The line was originally part of the narrow gauge Nevada-California-Oregon Railway (NCO) and was constructed around 1908. In 1926 the NCO became an operating subsidiary of the Southern Pacific Railroad (SP). By 1929 the NCO was entirely operated by the SP.

In March 1985 the SP filed to abandon the line and the abandonment was approved 5 months later. The county stepped in to save the route, vital to local businesses and the state legislature enacted a law permitting local governments to own railroads outside of the state, and then the Oregon State Lottery agreed to fund up to 85% of the purchase price if the county could find an operator. The county went to work, and the Great Western Railway, an established shortline based out of Colorado, agreed to operate the line on a contract basis. Lake County purchased the line from SP on January 18, 1986, to keep the line open.

The LCR began operations on November 1, 1997, when it took over the 54.45 mi formerly operated by the Great Western Railway of Colorado under contract.

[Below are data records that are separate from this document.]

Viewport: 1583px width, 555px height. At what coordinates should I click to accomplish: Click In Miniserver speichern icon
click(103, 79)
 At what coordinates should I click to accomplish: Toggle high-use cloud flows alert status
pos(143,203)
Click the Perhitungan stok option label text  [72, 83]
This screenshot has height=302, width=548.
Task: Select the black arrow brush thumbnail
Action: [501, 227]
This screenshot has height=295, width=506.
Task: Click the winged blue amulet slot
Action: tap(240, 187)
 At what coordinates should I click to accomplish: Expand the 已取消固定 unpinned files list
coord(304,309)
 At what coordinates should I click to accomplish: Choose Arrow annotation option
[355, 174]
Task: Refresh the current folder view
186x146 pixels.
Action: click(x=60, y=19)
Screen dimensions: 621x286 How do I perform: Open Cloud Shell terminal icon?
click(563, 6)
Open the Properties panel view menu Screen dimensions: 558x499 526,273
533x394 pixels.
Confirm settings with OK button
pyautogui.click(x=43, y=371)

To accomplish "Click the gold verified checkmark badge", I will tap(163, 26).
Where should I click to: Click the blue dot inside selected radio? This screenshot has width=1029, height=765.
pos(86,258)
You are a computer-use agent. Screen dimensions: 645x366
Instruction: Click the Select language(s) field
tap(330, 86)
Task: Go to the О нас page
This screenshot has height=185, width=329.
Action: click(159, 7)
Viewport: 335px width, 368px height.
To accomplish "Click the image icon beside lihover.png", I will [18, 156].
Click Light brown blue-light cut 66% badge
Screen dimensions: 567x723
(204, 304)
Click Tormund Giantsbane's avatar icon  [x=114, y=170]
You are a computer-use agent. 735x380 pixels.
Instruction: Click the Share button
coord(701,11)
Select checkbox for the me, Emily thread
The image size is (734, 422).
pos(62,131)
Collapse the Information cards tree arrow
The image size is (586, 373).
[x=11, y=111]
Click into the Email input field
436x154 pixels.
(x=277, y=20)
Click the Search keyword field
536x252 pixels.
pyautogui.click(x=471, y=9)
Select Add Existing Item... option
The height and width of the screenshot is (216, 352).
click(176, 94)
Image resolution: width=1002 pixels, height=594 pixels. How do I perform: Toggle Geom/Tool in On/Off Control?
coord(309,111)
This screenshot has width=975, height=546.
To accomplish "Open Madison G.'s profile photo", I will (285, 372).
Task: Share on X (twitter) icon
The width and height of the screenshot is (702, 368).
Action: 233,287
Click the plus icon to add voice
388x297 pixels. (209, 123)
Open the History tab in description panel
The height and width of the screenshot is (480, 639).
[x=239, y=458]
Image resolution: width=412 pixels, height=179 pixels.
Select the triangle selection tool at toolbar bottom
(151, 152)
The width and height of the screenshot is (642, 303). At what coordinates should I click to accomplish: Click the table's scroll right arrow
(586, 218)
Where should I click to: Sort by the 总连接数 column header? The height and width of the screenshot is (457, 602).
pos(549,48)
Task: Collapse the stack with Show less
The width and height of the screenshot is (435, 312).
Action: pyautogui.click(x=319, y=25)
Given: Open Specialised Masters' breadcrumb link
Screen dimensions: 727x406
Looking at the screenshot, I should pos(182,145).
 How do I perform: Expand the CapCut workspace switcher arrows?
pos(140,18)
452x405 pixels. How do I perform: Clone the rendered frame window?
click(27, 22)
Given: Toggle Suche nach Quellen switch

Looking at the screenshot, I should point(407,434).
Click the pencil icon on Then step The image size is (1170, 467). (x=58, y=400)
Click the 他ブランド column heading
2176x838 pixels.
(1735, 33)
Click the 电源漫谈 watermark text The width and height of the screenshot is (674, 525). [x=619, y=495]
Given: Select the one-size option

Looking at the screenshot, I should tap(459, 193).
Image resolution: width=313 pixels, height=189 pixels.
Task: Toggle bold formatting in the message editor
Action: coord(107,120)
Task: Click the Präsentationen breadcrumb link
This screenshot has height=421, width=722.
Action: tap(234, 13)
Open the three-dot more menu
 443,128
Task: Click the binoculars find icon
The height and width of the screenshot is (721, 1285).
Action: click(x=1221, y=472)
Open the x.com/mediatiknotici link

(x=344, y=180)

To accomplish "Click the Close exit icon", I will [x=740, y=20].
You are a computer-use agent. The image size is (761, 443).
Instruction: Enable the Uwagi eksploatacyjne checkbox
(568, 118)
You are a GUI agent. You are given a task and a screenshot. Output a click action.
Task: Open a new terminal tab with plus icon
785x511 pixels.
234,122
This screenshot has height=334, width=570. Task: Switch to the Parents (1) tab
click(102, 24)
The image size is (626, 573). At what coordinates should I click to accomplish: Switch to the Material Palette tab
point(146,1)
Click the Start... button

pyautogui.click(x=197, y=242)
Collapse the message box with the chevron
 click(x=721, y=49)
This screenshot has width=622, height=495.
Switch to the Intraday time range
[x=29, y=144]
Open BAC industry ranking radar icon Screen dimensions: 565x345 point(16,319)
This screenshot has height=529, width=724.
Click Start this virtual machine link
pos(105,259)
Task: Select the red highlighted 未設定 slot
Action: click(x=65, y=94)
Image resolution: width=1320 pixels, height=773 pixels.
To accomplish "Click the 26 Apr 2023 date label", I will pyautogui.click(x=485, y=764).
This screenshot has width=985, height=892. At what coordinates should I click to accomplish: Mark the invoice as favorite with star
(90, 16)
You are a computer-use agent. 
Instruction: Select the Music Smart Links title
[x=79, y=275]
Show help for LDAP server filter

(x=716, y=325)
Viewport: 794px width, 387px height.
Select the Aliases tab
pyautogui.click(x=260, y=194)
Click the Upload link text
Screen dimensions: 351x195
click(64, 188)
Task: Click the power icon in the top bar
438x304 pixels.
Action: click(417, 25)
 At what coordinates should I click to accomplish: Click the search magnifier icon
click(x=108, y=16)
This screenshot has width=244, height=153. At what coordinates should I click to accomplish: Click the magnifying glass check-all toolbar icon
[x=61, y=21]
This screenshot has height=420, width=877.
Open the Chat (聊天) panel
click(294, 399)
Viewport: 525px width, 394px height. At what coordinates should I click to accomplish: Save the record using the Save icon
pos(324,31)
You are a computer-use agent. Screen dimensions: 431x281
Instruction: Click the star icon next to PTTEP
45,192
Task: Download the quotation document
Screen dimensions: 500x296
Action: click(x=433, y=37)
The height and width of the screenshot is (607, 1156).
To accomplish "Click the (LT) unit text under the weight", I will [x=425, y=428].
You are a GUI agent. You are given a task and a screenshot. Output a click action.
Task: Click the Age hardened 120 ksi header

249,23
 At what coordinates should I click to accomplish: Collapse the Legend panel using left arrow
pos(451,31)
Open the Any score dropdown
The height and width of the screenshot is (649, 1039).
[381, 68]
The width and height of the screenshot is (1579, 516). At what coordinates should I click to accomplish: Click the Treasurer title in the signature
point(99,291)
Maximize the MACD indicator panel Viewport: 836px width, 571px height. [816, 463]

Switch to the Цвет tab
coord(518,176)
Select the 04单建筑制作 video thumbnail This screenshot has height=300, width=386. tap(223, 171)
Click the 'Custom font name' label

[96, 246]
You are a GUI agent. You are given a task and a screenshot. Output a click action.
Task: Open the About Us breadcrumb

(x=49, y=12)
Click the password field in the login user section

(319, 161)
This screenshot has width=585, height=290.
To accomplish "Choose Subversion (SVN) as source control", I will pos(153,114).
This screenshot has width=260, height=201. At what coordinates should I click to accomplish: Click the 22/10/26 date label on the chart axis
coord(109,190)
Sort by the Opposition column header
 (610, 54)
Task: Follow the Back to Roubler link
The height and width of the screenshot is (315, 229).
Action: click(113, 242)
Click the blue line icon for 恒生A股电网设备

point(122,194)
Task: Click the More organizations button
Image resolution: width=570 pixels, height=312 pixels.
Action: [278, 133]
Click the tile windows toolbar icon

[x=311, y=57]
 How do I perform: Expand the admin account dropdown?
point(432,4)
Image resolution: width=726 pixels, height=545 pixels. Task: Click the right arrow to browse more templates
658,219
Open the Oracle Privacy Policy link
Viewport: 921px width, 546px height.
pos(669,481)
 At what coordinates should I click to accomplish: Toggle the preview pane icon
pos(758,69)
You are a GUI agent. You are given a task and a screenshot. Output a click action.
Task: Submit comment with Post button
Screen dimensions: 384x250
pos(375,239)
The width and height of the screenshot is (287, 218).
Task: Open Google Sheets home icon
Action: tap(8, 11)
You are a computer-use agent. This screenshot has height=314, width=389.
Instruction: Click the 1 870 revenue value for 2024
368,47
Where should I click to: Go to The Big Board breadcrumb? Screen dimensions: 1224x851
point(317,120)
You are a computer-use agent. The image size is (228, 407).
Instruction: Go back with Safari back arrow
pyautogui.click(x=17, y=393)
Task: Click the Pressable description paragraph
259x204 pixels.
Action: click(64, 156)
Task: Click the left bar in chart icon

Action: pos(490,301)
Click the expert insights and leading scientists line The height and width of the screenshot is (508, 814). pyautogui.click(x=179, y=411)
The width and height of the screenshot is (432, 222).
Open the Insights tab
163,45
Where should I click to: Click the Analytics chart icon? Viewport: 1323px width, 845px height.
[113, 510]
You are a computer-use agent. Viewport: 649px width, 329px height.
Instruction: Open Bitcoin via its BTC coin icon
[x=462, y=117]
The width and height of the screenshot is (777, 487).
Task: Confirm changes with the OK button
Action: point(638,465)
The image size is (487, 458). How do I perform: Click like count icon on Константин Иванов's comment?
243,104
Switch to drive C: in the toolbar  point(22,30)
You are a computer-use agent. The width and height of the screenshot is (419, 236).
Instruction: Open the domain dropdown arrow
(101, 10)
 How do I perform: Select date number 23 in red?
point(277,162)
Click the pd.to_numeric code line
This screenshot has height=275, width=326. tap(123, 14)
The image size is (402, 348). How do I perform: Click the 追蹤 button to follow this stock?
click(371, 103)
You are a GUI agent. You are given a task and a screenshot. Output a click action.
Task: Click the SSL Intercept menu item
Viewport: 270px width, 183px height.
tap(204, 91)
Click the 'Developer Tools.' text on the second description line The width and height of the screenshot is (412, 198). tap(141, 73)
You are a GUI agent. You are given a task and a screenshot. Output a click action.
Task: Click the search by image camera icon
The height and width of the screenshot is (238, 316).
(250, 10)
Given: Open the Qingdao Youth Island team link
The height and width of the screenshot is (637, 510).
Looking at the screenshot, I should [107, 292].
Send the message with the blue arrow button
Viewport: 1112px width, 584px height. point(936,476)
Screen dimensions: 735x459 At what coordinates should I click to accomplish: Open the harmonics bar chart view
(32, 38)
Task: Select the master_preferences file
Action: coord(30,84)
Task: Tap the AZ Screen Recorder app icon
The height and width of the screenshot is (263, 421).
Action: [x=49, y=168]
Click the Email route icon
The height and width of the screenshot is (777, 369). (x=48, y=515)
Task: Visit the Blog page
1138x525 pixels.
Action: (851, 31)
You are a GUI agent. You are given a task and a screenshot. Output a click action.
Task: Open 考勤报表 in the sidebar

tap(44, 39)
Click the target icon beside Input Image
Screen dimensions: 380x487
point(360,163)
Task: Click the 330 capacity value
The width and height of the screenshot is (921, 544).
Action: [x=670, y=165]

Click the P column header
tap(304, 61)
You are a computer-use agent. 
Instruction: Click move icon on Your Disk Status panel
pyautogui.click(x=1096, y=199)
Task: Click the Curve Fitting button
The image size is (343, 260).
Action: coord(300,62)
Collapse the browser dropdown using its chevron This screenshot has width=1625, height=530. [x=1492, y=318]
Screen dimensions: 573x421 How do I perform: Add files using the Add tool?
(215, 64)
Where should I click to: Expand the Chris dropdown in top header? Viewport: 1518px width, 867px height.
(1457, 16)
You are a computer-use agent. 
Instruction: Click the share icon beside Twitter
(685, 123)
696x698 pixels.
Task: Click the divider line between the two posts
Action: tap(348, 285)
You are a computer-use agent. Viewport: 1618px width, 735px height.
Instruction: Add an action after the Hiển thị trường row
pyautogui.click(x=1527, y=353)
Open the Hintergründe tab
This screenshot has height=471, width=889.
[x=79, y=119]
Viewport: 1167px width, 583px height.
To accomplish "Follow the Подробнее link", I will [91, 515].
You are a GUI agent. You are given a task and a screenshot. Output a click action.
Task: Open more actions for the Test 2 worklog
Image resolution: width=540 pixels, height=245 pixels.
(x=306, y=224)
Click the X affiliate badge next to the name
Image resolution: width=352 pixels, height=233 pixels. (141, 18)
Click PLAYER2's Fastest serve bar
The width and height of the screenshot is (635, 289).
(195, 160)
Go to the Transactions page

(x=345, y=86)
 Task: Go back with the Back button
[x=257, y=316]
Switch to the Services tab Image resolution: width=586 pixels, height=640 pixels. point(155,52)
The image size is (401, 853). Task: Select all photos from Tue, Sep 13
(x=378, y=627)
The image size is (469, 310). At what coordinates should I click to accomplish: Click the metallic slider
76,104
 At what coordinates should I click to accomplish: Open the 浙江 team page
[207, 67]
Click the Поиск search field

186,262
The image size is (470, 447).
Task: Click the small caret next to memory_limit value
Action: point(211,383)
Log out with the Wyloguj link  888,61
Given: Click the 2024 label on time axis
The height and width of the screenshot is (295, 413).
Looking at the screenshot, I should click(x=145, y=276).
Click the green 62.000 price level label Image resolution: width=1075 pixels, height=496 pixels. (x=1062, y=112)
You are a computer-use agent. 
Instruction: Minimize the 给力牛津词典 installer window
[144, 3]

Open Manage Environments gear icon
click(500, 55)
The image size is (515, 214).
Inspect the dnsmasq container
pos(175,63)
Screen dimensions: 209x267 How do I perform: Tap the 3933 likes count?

The county operated the rail line on precarious financial footing with frequent derailments and grants needed for maintenance funding.

The line was leased in 2005 to the Modoc Northern Railroad. During the Modoc Northern years, a lot of investment was made in rail infrastructure to shore up the line and try to eliminate the frequent derailments that plagued the route, but train speed was still limited to 10 mph (16 km/h) for most of the line.

Following the Modoc Northern's failure in 2009, Lake County contracted with Frontier Rail, who operated the Lake County line from Lakeview to Alturas, as well as the Union Pacific's line from Alturas to Perez, CA, as the LRY LLC (d.b.a Lake Railway). Lake County subsequently terminated the lease with Frontier Rail in September 2017 after a lengthy contractual dispute and litigation. Lake County subsequently contracted with the current operator Nexxt Rail LLC, who continues to operate the Lake County-owned Lakeview to Alturas line as Goose Lake Railway LLC. The Alturas to Perez UP-owned line segment reverted to operation by UP at the end of 2019.